第3話 事件の始まり

赤い曼珠沙華達が、不安そうに揺れている…-。

従者「アキト様、ご歓談中すみません」

私達に近づいてきたのは、アキトさんの城の従者の方だった。

従者「お取引先の大使の方が、緊急でお会いできないかとおっしゃっておりまして……」

アキト「……そう」

その報せに、アキトさんは短くため息を吐いた。

(アキトさん?)

その顔からはもう、あの柔らかな笑みが消えていた。

アキト「わかった、すぐに戻るよ」

従者の方に短く答えると、アキトさんはこちらを振り返る。

〇〇「あの、大丈夫ですか?」

アキトさんが何か言うよりも先に、問いかけた。

アキト「え……?」

すると、アキトさんは一瞬驚いたように目を見開いた。

〇〇「……アキトさんの表情が、なんだかその……辛そうだったので心配になって」

アキト「そうですか……ありがとうございます。貴方は本当に優しい。 けれど大丈夫です。ただ、貴方ともう少しゆっくり過ごしたくはありましたが……」

残念そうな顔を見せるアキトさんに、ちくりと胸が痛む。

〇〇「……私も、です。お仕事が終わって、アキトさんにお時間ができたら、また……」

アキト「ええ、そうですね。 また明日、貴方のお時間をください。城まで一緒に戻りましょう」

そっと背に添えられた彼の手が、ひどく冷たく感じた…-。

……

城まで戻ると、アキトさんは私が宿泊する部屋まで案内してくれた。

アキト「ゆっくり、過ごしてくださいね」

優しくそう言ってくれるアキトさんの顔色は、やはり少し青白い。

〇〇「あの、アキトさん……本当に大丈夫ですか? なんだか顔色も悪いみたいです」

心配になり、アキトさんをじっと見つめると、アキトさんは、ふっと困ったように笑みを浮かべた。
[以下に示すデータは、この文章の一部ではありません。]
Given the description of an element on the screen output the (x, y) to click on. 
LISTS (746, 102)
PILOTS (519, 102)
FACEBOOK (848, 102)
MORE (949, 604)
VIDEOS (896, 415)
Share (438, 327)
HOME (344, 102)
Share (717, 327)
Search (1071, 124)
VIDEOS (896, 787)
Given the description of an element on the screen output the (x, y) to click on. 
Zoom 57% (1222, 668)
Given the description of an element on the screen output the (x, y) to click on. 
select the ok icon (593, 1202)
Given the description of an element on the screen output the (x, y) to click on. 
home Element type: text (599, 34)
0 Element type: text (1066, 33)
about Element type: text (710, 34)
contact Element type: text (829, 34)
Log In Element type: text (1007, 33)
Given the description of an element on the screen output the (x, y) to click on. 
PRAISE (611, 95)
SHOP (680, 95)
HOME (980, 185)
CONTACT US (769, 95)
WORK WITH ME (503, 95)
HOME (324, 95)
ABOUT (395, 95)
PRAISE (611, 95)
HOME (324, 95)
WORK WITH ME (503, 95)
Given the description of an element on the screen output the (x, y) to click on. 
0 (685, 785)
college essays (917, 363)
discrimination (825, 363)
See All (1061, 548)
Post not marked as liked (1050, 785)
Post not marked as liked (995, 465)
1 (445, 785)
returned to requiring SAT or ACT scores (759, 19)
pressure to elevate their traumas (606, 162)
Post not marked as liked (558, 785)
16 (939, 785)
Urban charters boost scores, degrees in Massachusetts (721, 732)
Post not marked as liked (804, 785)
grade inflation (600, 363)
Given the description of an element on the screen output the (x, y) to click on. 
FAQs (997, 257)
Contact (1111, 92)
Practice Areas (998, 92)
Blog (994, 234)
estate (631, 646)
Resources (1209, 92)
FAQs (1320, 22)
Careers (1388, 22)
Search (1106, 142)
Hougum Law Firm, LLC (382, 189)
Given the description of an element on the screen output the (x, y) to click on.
アキト「ええ、大丈夫です。ありがとうございます。 ……貴方は本当に優しくて……美しい人ですね。 なんだか……」

〇〇「……?」

何かを言いかけたアキトさんは、そこで一度口を閉じた。

不思議に思っていると、またすぐに口を開けて……

アキト「いえ、何でもありません。今日はゆっくりとお休みくださいね」

優しい声音は何も聞くなと拒絶しているようで、問うことができなくなる。

(何を言おうとしていたんだろう……?)

そのまま、アキトさんは私に背を向け仕事に向かってしまった。

夜の闇にまぎれ、動き出した者達の存在には気づかずに…-。